Действительно, в советском обществе эпохи сталинизма существовала тайная, осуждаемая официальной моралью сексуальность. Внебрачные связи получили широкое и неподконтрольное распространение в годы войны. Это потребовало от власти регламентирующих инициатив. Они были зафиксированы в Указе Президиума Верховного Совета СССР от 8 июля 1944 года, наметившем целый ряд мер, направленных на повышение рождаемости в стране. Но одновременно правомочным признавался лишь зарегистрированный брак, и это понижало социальный статус длительного, но юридически не оформленного совместного проживания мужчины и женщины, а также провоцировало его оценку как некой перверсии. Итак, в советской действительности официально провозглашались принципы целомудрия, которым, по меткому выражению известного российского демографа А.Г. Вишневского, «позавидовала бы и викторианская Англия» (Вишневский 1998: 148).

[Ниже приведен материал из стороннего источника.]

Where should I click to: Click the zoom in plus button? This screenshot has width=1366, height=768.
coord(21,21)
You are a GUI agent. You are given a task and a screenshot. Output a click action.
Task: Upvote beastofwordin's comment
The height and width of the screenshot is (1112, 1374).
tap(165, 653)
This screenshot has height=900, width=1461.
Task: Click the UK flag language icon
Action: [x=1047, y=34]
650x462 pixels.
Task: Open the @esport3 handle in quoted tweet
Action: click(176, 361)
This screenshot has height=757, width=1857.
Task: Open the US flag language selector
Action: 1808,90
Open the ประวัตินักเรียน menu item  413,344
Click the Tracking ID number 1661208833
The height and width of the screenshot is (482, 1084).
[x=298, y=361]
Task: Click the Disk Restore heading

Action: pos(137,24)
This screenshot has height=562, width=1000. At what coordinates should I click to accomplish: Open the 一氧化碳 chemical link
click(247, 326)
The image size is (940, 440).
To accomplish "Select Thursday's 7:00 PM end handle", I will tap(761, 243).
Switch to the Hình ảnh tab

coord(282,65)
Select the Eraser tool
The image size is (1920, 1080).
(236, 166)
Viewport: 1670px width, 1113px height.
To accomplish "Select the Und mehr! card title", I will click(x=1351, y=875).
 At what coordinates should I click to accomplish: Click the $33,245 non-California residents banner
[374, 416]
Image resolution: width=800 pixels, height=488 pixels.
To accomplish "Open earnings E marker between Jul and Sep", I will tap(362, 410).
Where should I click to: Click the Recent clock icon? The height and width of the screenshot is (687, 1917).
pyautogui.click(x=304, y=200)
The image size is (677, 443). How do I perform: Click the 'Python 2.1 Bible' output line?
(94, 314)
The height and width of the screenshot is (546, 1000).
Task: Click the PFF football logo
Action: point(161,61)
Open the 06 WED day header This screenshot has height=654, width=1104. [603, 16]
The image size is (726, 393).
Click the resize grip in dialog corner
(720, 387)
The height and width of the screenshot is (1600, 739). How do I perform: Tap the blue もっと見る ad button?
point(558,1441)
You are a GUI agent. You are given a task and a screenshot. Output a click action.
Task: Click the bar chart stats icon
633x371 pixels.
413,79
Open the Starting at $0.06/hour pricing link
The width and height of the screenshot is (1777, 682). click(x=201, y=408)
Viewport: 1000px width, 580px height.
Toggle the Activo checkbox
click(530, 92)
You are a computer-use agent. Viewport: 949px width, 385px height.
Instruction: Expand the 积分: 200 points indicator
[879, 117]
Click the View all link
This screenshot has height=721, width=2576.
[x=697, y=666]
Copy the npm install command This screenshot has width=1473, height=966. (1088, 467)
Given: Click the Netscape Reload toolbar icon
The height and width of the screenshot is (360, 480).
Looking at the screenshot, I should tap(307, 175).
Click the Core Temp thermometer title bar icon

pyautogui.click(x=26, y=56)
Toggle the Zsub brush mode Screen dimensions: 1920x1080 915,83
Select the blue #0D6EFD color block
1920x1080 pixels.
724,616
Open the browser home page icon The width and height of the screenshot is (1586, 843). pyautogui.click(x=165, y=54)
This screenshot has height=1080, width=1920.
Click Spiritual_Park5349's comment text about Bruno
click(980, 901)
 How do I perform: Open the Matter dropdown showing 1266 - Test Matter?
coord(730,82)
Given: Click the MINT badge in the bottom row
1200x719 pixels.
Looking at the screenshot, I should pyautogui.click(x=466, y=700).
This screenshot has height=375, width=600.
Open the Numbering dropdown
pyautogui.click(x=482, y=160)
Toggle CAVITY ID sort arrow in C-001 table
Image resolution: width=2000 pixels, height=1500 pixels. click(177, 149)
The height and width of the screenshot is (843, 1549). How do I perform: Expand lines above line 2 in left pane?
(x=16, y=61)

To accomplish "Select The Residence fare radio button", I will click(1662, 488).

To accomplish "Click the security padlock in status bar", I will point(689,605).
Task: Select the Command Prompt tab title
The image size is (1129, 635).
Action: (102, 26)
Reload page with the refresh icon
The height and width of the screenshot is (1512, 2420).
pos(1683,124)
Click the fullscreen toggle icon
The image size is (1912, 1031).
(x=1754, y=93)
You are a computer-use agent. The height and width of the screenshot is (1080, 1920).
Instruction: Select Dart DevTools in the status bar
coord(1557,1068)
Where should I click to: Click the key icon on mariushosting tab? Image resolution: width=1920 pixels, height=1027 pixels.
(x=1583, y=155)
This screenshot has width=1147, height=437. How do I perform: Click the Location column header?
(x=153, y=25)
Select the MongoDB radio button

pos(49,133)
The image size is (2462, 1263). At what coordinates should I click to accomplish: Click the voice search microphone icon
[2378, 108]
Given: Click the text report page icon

Немаловажную роль в формировании модели сексуального поведения в 1930–1940-х годах, и в первую очередь это касается жителей крупных городов, сыграла советская социальная политика в сфере образования, а именно введение раздельного обучения девочек и мальчиков в средней школе. Половая сегрегация детей, являвшаяся отражением традиционалистской реакции в сфере гендерной политики, выглядела вполне органичной в системе нравственных координат сталинизма и носила выраженный имперско-тоталитарный характер. Идея разделения школ на мужские и женские обсуждалась на правительственном уровне накануне Великой Отечественной войны. Однако регламентирующие документы появились лишь в конце 1942 года. В докладной записке «О введении раздельного обучения мальчиков и девочек в неполных средних и средних школах Союза ССР», подготовленной Отделом школ ЦК ВКП(б) и Народным комиссариатом просвещения РСФСР, четко расписывались детали предлагаемой половой сегрегации советских школьников. Мужские и женские школы должны были находиться в разных помещениях, а также возникала специфика преподавания в коллективах мальчиков и девочек. Но особое внимание обращалось на необходимость устранения «не всегда здоровых взаимоотношений, создающихся между мальчиками и девочками при совместном обучении» (Пыжиков 2004: 78). В официальном научном дискурсе существует мнение о том, что авторы записки имели «в виду психологические особенности поведения разнополых детей и подростков, находившихся в рамках единых коллективов» (там же). Однако очевидное стремление властей к деэротизации жизни советских граждан позволяет предположить, что в пространстве умолчания приведенного документа явно находились сексуальные отношения в юношеской среде.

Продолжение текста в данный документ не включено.